As humans we’re all psychologically wired to be poor investors. We’re wired to follow the crowd, to extrapolate the recent past, and to cling to our prior decisions in spite of confuting evidence. These psychological shortcomings are exacerbated for us by the fact that we provide our research to some 9,000 subscribers and face constant pressure to provide buy recommendations.
Over the years we’ve handled these pressures reasonably well, but the main lesson from the past year is that we aren’t immune. The experience itself has taught us a lot (C.S. Lewis called experience ‘that most brutal of teachers’, but ‘you learn’ he said, ‘my God do you learn’) but we’ve also decided to add some extra rigour to the way we reach our stock recommendations.

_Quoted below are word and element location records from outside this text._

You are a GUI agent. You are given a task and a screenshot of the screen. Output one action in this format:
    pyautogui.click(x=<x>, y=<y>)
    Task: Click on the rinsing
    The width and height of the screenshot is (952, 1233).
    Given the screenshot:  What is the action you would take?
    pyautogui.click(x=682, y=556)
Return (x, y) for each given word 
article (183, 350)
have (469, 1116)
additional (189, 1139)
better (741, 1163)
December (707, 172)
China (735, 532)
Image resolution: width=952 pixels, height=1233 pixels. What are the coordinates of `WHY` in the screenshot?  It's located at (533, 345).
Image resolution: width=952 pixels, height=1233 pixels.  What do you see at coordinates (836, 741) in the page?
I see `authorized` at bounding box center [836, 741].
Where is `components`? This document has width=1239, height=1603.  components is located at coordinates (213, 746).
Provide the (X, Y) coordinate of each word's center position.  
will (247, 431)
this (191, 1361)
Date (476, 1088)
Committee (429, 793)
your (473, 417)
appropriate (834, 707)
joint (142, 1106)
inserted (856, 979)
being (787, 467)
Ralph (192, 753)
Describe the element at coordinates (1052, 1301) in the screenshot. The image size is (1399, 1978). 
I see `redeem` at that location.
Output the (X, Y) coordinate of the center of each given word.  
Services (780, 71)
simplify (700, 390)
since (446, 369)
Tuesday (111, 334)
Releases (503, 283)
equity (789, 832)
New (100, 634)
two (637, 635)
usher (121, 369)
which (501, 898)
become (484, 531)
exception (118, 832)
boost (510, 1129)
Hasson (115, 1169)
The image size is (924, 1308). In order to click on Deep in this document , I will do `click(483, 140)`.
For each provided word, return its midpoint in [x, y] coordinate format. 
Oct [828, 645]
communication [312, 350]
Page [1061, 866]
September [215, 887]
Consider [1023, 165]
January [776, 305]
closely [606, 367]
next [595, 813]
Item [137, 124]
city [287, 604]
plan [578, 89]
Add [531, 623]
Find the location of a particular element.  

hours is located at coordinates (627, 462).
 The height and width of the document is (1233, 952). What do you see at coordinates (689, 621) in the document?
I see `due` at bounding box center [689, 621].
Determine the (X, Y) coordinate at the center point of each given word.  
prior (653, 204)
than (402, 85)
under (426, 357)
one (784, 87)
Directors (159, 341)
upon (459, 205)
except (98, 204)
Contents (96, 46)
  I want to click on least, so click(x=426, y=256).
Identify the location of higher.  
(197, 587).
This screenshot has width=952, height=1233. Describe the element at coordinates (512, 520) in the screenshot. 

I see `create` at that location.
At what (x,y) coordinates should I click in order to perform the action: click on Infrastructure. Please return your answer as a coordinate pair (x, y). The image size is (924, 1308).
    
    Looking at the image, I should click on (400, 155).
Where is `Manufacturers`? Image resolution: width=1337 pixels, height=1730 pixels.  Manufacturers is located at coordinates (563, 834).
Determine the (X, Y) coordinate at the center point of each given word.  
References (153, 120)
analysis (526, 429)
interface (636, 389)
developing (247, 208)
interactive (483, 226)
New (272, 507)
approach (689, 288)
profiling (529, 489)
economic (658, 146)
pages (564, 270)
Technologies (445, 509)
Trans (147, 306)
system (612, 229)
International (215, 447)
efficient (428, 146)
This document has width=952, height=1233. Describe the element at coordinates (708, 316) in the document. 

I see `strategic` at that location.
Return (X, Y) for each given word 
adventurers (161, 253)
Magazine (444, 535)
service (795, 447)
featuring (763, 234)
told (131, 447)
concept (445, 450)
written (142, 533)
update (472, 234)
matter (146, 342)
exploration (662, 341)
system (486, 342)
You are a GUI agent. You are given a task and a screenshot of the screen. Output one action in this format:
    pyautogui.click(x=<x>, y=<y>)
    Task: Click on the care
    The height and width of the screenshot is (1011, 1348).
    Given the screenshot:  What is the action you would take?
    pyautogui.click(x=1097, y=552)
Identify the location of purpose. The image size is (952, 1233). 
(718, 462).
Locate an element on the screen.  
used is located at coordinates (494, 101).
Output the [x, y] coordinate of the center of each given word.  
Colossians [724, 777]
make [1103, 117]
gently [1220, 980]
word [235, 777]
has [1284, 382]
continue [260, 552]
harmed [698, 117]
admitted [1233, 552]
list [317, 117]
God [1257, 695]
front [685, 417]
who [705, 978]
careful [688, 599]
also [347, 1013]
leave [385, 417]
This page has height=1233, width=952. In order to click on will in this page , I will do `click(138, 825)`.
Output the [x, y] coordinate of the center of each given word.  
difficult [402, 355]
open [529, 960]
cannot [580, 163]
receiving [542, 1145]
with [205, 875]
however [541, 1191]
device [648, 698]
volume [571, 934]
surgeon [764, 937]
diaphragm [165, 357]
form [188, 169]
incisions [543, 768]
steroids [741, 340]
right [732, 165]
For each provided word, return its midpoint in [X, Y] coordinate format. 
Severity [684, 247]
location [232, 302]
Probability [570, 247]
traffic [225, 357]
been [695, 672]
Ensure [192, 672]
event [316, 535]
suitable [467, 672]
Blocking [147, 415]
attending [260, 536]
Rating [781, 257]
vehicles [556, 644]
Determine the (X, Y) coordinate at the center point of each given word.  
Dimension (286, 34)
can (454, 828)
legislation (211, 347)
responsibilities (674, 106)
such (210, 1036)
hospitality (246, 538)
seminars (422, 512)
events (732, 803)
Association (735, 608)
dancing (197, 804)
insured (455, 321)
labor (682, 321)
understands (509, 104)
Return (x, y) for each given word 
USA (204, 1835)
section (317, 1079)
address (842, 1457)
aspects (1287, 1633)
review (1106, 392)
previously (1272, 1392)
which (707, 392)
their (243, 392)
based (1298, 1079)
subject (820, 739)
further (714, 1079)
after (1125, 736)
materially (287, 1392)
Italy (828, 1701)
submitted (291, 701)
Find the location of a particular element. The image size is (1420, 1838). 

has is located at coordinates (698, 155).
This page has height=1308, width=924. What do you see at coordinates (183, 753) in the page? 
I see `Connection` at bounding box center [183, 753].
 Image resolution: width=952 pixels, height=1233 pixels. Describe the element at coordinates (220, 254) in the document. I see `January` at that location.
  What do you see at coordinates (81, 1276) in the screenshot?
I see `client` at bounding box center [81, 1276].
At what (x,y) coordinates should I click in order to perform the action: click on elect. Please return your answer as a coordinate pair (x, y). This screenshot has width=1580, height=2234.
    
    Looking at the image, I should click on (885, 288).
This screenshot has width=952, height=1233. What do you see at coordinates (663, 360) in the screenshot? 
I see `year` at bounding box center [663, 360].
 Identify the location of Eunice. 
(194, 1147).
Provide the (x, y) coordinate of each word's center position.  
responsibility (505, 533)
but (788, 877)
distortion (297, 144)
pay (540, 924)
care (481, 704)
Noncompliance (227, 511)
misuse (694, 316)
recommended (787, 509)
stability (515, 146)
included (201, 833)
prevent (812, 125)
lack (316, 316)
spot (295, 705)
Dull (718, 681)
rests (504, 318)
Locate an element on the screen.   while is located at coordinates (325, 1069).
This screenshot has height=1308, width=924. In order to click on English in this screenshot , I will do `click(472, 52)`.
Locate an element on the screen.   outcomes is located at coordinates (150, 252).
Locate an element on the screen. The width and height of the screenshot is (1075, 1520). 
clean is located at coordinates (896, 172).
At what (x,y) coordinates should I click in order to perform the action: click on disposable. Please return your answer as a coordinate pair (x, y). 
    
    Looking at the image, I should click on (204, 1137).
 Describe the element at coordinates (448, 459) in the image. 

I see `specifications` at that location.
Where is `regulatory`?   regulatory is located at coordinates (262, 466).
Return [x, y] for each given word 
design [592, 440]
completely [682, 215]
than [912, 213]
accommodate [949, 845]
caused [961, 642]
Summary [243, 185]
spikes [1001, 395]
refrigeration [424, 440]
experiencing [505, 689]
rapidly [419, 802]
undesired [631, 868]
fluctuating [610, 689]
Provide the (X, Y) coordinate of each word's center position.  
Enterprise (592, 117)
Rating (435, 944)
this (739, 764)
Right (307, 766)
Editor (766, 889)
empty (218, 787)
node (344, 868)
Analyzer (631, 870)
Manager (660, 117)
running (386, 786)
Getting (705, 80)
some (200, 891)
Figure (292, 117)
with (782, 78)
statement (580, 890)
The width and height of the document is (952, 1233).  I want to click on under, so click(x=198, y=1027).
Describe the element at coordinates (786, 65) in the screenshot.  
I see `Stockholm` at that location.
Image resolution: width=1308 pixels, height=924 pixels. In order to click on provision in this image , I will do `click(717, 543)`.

Senior analyst Gareth Brown recently handed me an article published in The New Yorker in December last year. Centre stage in the story is Peter Provonost, a critical-care specialist at Johns Hopkins Hospital in the US. In 2001, in an attempt to counter line infections at the hospital, he introduced a simple five-step checklist for doctors to follow. As the article explains:
Doctors are supposed to (1) wash their hands with soap, (2) clean the patient’s skin with chlorhexidine antiseptic, (3) put sterile drapes over the entire patient, (4) wear a sterile mask, hat, gown, and gloves, and (5) put a sterile dressing over the catheter site once the line is in. Check, check, check, check, check. These steps are no-brainers; they have been known and taught for years. So it seemed silly to make a checklist just for them. Still, Provonost asked the nurses in his [intensive care unit] to observe the doctors for a month as they put lines into patients, and record how often they completed each step. In more than a third of patients, they skipped at least one.
During the next two years, they calculated that this simple checklist ‘prevented forty-three infections and eight deaths, and saved two million dollars in costs.’ The article goes on to ask, if something so simple can transform intensive care, what else can it do? Well, for one, it can improve the analytical process at The Intelligent Investor.
Redressing the balance
I feel we need to define the process we use for selecting stocks more clearly. So for starters we’ll be instituting a simple, written checklist that forces us to address certain issues that our psychology might otherwise encourage us to gloss over. We’re also going to redress the balance between the time we spend running the business and the time we spend researching stocks – we all feel there’s too much of the former and not enough of the latter – and we need to apportion our time better between genuine searching for opportunities and simply regurgitating news. So you can expect to see more in-depth stock research – especially from Greg and myself.
Finally, I’d like to reiterate the sentiments in Greg’s Confessions from the research desk. I’m proud of the service The Intelligent Investor has provided over the past decade and, while we’ll have our ups and downs, now is certainly not the time to panic and make wholesale changes. The Growth Portfolio has risen 3% in July while the index fell 6%. Given the portfolio of extraordinarily cheap stocks it contains, that’s a trend we expect to continue. So amid all the pessimism, we see reasons for optimism.
It would be wonderful to relive the past 12 months knowing what we know now, but unfortunately life isn’t like that. It is at the times we are most challenged that we learn our most valuable lessons. For the analysts at The Intelligent Investor, now is such a time.
I trust that the lessons we learn now will have a greatly beneficial impact on the performance of our recommendations in coming years, and that we will restore the excellent performance our portfolios have shown in the past.